WHAT YOU HAVE TO DO:
Only a number is wanted: how many lines in these records contain the word "Delete"?

(Stored data entries)
::::

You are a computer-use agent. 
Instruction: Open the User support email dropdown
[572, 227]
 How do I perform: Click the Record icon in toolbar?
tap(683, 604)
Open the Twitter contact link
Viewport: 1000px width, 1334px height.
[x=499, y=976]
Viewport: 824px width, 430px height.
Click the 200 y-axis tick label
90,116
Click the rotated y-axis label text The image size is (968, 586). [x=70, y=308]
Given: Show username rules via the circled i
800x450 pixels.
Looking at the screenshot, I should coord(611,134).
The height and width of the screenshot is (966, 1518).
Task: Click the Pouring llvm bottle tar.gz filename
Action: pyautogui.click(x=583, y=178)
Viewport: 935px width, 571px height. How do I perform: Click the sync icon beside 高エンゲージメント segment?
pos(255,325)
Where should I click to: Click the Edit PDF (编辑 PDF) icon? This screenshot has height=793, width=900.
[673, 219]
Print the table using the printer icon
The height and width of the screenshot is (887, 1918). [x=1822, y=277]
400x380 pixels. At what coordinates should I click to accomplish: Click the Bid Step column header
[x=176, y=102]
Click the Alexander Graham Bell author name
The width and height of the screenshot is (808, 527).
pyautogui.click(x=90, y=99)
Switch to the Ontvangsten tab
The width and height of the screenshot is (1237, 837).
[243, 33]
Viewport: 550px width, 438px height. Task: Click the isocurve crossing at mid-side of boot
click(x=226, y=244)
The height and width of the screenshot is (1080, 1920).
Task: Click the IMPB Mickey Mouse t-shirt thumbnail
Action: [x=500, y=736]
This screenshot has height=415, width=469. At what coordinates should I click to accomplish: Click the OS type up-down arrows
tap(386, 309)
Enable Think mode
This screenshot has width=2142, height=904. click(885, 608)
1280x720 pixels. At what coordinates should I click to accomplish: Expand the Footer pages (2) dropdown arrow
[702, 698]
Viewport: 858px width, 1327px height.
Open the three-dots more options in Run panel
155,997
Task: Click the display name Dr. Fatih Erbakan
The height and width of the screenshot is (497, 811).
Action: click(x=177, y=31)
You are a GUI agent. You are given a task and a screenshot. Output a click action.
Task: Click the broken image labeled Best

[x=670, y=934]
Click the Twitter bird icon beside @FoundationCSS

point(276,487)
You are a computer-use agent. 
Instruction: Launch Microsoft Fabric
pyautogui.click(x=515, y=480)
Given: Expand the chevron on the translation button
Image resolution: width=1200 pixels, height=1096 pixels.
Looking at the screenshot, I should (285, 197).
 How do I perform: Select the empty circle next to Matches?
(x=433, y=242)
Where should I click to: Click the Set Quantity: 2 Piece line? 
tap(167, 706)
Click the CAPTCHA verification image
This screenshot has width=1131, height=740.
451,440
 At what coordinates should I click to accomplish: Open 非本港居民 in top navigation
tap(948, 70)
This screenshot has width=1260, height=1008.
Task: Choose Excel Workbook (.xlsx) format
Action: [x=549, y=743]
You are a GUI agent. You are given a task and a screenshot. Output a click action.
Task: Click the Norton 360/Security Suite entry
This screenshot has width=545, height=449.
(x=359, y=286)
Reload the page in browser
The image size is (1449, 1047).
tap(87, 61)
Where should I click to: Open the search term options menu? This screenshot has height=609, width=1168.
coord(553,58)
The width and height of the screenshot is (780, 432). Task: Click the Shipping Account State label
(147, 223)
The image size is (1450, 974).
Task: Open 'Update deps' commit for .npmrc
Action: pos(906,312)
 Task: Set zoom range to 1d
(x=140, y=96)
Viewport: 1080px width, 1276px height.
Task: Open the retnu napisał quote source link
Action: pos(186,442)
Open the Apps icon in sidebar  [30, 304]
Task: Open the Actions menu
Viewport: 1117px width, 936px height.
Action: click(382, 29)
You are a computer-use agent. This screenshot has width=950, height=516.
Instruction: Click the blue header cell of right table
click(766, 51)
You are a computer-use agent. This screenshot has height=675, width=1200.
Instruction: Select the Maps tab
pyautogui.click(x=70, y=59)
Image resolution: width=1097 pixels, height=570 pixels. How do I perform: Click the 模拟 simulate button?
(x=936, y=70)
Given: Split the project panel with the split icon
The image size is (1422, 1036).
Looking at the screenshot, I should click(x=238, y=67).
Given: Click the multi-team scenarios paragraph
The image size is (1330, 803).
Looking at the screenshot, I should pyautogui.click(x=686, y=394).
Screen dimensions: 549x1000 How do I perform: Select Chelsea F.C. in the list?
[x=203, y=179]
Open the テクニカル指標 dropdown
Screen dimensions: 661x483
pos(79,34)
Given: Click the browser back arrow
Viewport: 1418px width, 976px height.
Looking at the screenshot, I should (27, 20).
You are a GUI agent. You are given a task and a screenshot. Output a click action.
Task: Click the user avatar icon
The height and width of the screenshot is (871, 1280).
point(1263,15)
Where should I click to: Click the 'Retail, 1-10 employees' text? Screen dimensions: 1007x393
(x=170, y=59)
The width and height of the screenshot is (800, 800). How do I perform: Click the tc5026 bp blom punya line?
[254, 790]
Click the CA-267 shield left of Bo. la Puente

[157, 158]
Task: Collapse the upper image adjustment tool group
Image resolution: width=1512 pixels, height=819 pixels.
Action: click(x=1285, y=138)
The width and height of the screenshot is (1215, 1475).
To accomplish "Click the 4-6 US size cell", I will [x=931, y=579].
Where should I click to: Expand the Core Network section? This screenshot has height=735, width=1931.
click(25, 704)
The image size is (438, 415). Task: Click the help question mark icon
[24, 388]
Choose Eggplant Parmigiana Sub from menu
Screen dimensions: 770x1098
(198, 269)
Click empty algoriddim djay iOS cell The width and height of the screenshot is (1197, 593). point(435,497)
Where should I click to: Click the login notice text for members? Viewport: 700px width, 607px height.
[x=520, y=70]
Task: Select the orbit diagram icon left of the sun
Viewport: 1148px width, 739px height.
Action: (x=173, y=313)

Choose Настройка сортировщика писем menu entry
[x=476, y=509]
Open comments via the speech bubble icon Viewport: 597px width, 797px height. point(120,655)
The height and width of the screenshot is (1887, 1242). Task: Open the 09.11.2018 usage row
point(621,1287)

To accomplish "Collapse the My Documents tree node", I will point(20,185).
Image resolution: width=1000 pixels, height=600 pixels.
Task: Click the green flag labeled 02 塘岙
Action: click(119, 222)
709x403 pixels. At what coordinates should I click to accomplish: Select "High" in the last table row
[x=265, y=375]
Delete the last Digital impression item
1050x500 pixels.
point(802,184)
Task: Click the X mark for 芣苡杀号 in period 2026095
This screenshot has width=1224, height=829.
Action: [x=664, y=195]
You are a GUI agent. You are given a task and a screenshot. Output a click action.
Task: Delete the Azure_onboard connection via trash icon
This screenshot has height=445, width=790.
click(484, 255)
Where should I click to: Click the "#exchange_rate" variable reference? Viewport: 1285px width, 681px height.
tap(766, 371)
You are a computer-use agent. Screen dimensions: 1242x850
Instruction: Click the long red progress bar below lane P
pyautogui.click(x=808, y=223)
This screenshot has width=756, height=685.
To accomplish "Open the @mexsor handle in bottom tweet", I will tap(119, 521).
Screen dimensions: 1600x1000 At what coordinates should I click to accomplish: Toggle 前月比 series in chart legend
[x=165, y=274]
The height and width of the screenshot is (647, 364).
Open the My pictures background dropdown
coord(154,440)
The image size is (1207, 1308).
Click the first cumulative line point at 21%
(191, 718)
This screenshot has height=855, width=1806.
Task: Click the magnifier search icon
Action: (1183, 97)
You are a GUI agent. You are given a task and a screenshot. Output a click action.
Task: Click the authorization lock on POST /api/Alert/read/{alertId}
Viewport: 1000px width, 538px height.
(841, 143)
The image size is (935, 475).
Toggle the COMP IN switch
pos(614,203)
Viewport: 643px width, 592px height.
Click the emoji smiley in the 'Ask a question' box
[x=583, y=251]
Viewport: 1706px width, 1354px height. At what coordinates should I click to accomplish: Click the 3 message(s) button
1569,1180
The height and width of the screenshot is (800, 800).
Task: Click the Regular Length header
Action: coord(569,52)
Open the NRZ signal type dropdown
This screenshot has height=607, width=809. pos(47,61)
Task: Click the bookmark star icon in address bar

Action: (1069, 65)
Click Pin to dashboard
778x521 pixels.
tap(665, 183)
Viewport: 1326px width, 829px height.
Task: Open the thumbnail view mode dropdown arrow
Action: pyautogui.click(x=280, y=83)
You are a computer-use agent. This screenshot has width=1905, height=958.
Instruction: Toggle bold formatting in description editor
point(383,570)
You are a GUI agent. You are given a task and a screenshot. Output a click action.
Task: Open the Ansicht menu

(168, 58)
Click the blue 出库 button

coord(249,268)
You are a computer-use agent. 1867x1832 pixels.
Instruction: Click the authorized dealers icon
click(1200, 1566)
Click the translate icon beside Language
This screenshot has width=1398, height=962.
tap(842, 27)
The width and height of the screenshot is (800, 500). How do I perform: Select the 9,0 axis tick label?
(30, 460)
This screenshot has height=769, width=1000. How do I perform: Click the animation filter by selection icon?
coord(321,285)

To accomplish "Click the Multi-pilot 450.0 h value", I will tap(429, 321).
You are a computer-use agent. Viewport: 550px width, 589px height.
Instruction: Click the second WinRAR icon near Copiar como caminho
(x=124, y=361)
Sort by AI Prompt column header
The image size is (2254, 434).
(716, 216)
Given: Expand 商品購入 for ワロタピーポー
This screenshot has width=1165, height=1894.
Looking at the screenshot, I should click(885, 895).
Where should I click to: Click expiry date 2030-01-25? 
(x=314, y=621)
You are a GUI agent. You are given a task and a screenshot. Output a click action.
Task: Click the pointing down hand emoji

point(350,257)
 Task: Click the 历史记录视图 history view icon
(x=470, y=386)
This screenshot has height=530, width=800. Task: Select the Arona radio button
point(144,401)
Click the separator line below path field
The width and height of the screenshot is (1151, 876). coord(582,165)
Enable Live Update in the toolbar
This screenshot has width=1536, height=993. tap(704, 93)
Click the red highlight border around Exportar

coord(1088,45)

::::

SOLUTION TO THIS EXERCISE:
2